### SELECTED EXCERPT ###

Next, under the sub-heading of “No such thing as free translation”, the article attempts to justify use of crowd-sourcing by pointing out that there are “financial repercussions”. In summary, firms (e.g. Facebook) have to pay for content management of some kind. As if this somehow means they are absolved from having to pay for the content itself. If you want a thing, as far as I know, the idea is you pay for all of it, not just the bits you can afford. The fact these reprobates have to pay for software and content management does not, in my humble opinion, mean they don’t have to pay (or can pay next to sod all) for the translations.

The next subheading is “Are professionals losing out?” This section proposes that organisations indulging in crowdsourcing often find they need subsequent paid translation work as a result, it “acts as a catalyst that generates demand for professional translation” and that instead of “stealing opportunities for paid translation, in many cases, it creates them”. First, given the author’s undoubted contacts in the industry, it would have been nice to see some names where this has happened, unless it is just a hypothesis. Second, whether hypothetical or rooted in fact, surely the subsequent demand for paid translation would have still been created if the original, crowdsourced, work had been paid for too? Does the fact it was free make any difference to the cause and effect? I don’t see why it would.

The last point made in this section, that it gives new translators an opportunity to learn while gaining experience, is valid to an extent. However, this is an issue that affects every job and profession in the known universe, and while regrettably the solution of getting beginners to work unpaid on behalf of for-profit organisations has gained ground in many areas (unpaid internships, for example), that doesn’t make it right or justified. If a for-profit organisation uses labour from which it gets some value, it should pay for it, full stop.

The article turns next to the issue of quality, claiming that in fact the sheer numbers involved in vetting or ratifying translations ensure crowdsourced content is up to snuff, and furthermore, where the numbers fall short, companies often don’t release crowdsourced translations into the wild in case they’re a bit pants (I paraphrase). We’ve probably all seen amusing screenshots which would tend to suggest this is not always the case, but then the author doesn’t claim it is, and such failings are not the sole preserve of the crowd. I’m happy to accept that the quality difference doesn’t amount to a major factor in our “friend or foe” consideration.

### ITEMS ###

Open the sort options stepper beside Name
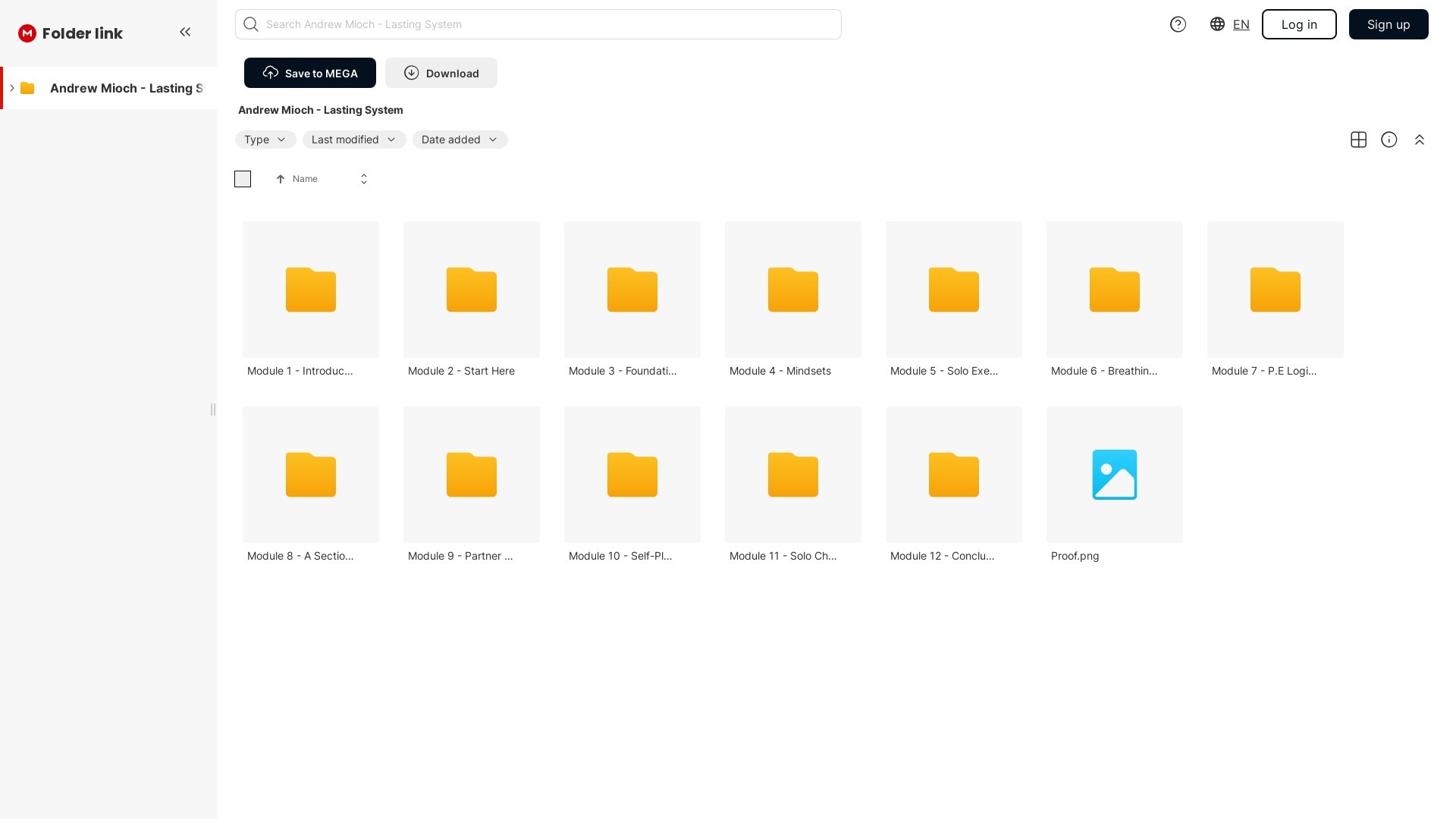Viewport: 1456px width, 819px height. (x=364, y=179)
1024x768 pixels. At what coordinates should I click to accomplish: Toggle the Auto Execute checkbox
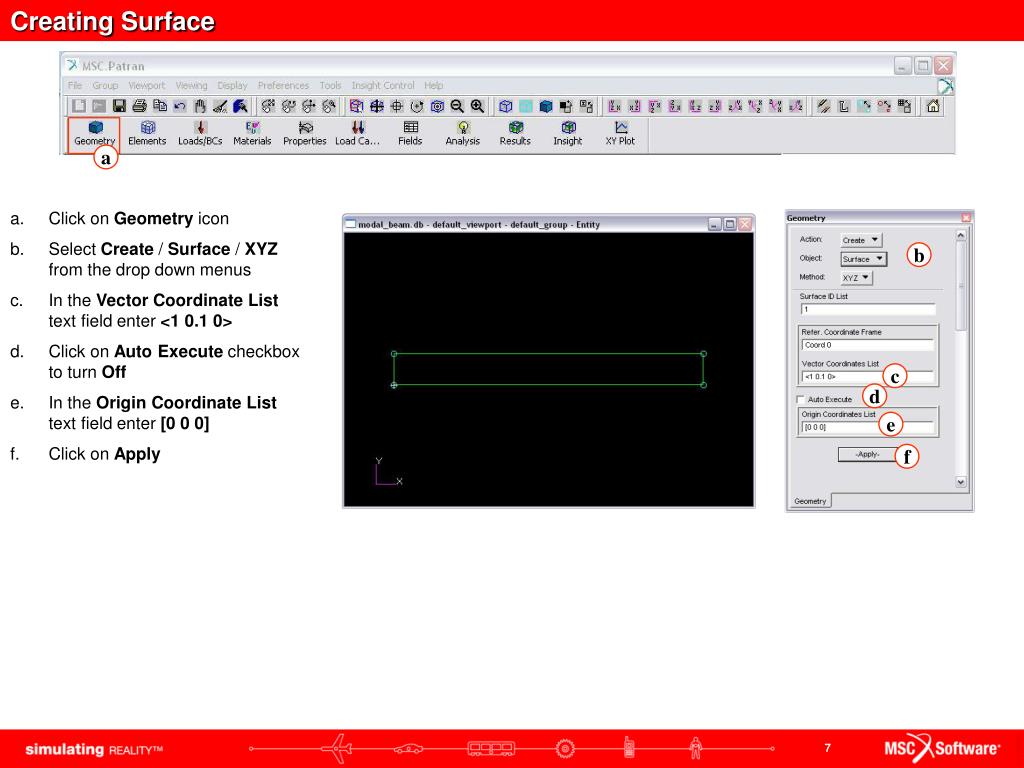800,399
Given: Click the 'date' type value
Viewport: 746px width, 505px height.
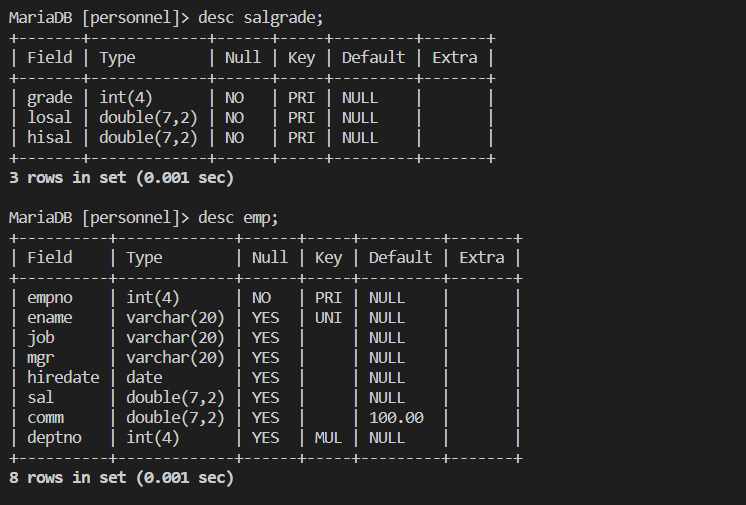Looking at the screenshot, I should [145, 378].
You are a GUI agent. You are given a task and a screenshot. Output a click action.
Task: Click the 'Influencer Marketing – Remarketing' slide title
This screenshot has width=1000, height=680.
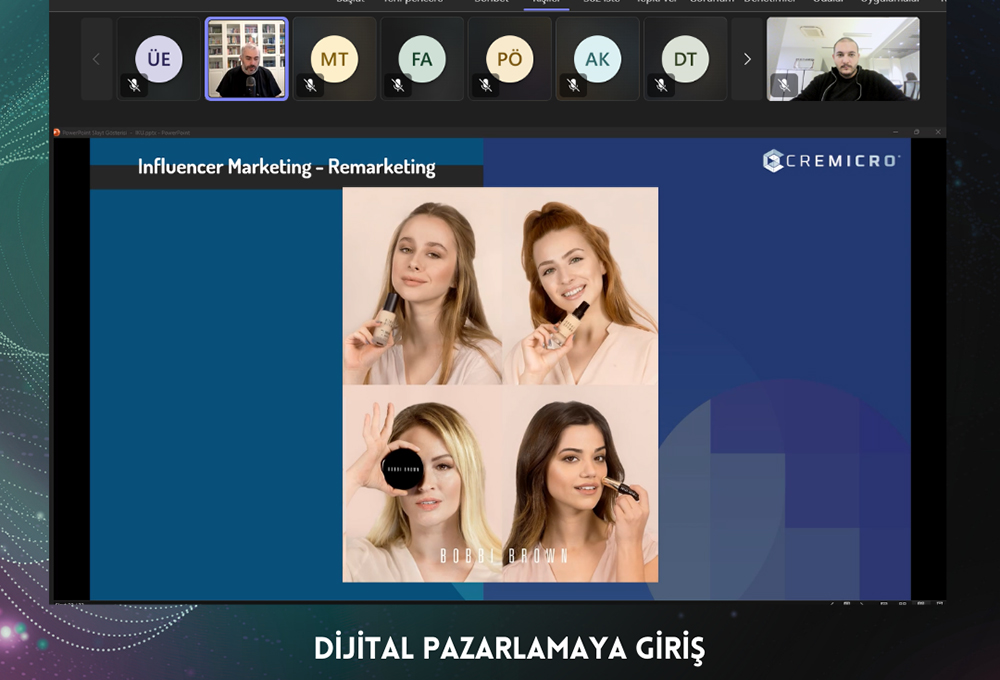pyautogui.click(x=286, y=167)
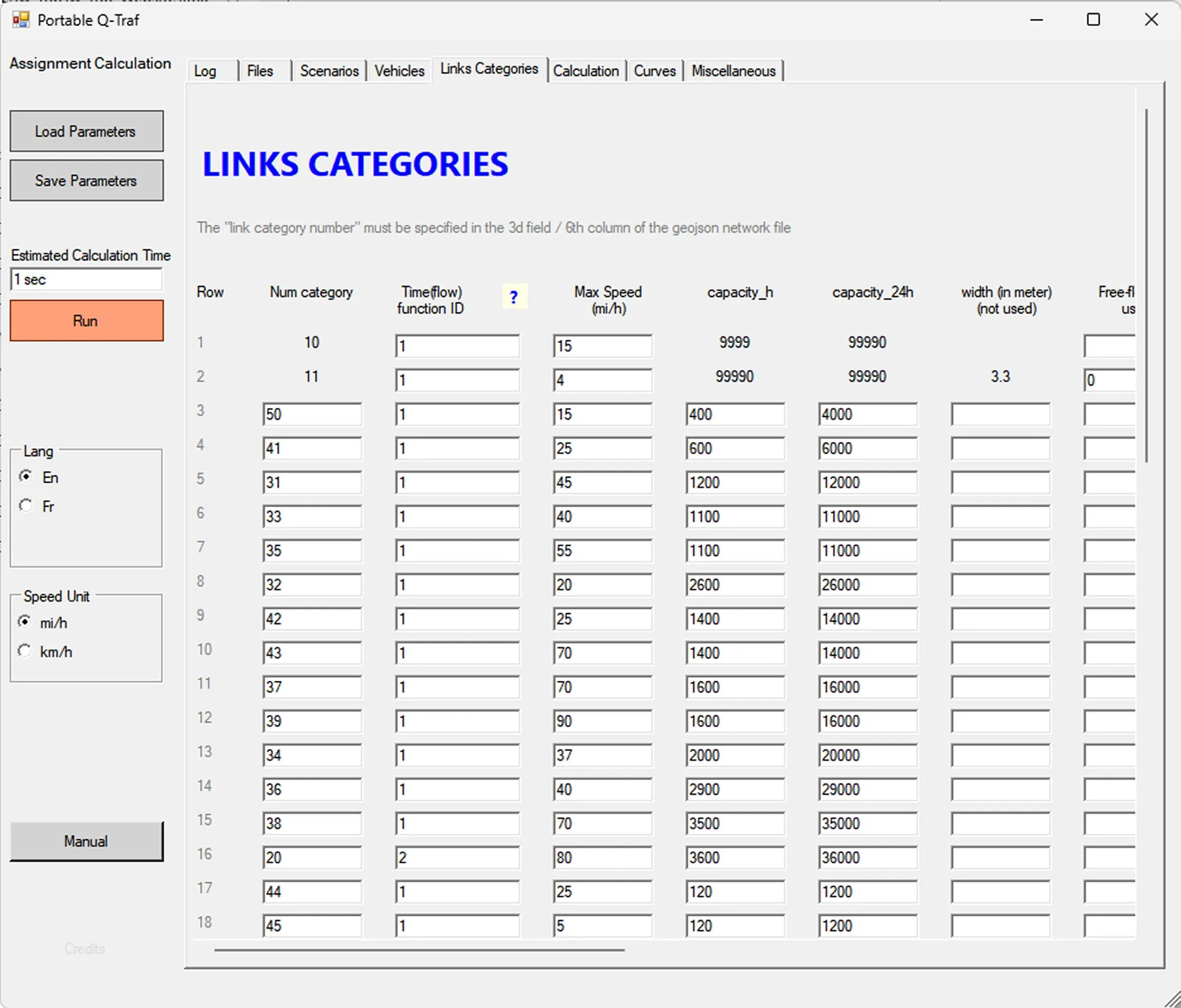Switch speed unit to km/h
The width and height of the screenshot is (1181, 1008).
pos(25,650)

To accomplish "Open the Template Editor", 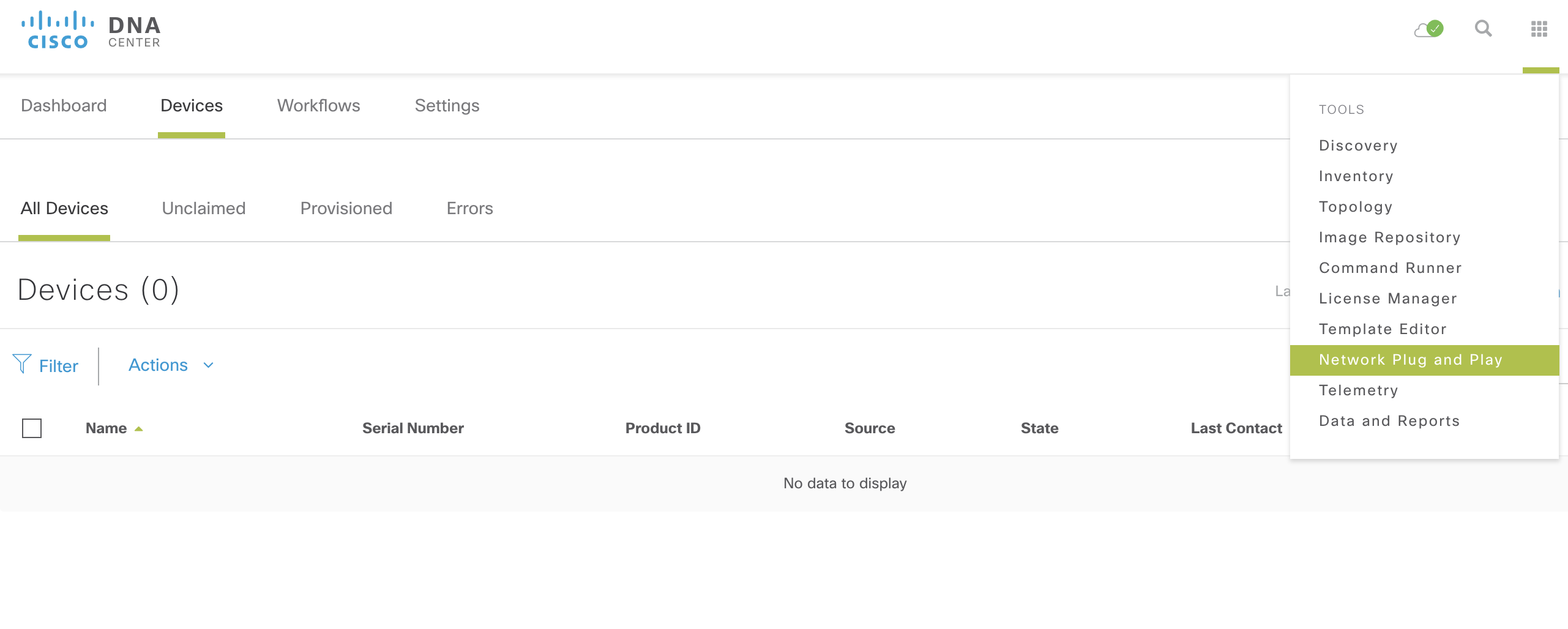I will click(1383, 329).
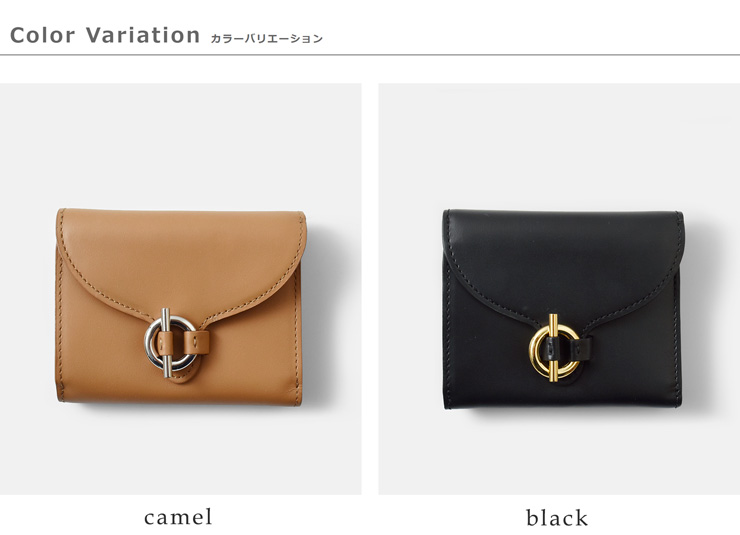Click the "black" color label
Screen dimensions: 740x535
click(557, 518)
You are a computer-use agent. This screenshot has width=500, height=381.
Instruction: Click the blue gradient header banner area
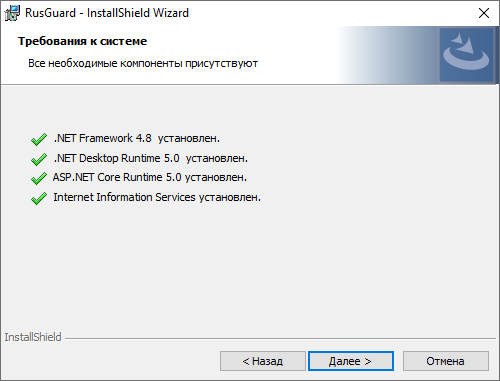387,55
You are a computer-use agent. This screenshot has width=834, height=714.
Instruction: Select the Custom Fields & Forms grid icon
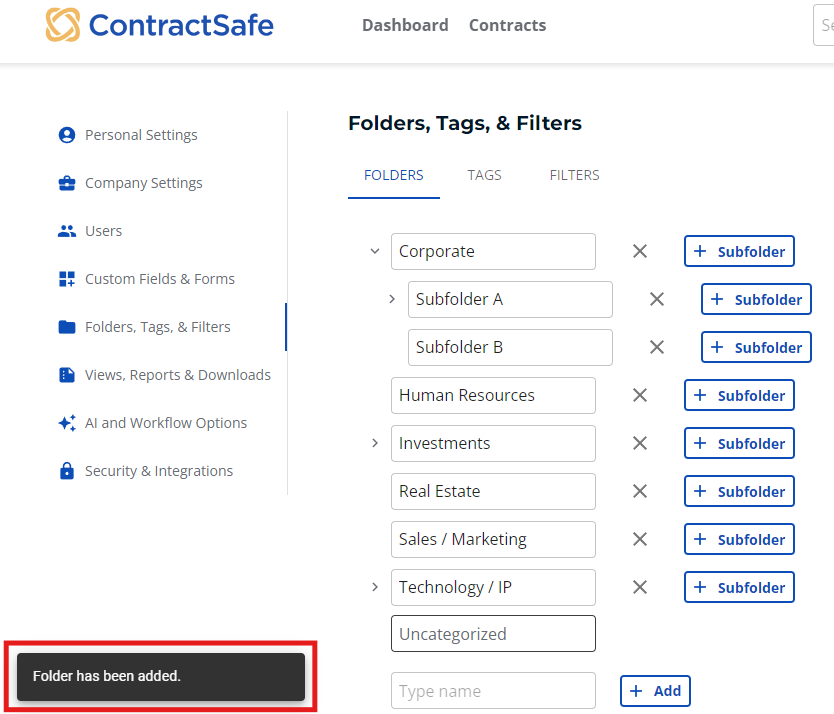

###

> **OBJECTIVES**:
A. Answer each question from the commentary on crowdsourced translation, marking your answers (i), (ii), (iii):
(i) Which firm is given as an example of one that has to pay for content management?
(ii) What sub-heading follows "No such thing as free translation"?
(iii) What example is given of beginners working unpaid for for-profit organisations?
B. Quote the stretch of the commentary on crowdsourced translation from "Next, under the" through "for the translations.".
C. List every phrase that appears inside double quotation marks in the commentary on crowdsourced translation, in order of appearance.

> **RESPONSES**:
A.
(i) Facebook
(ii) "Are professionals losing out?"
(iii) Unpaid internships

B.
Next, under the sub-heading of “No such thing as free translation”, the article attempts to justify use of crowd-sourcing by pointing out that there are “financial repercussions”. In summary, firms (e.g. Facebook) have to pay for content management of some kind. As if this somehow means they are absolved from having to pay for the content itself. If you want a thing, as far as I know, the idea is you pay for all of it, not just the bits you can afford. The fact these reprobates have to pay for software and content management does not, in my humble opinion, mean they don’t have to pay (or can pay next to sod all) for the translations.

C.
1. No such thing as free translation
2. financial repercussions
3. Are professionals losing out?
4. acts as a catalyst that generates demand for professional translation
5. stealing opportunities for paid translation, in many cases, it creates them
6. friend or foe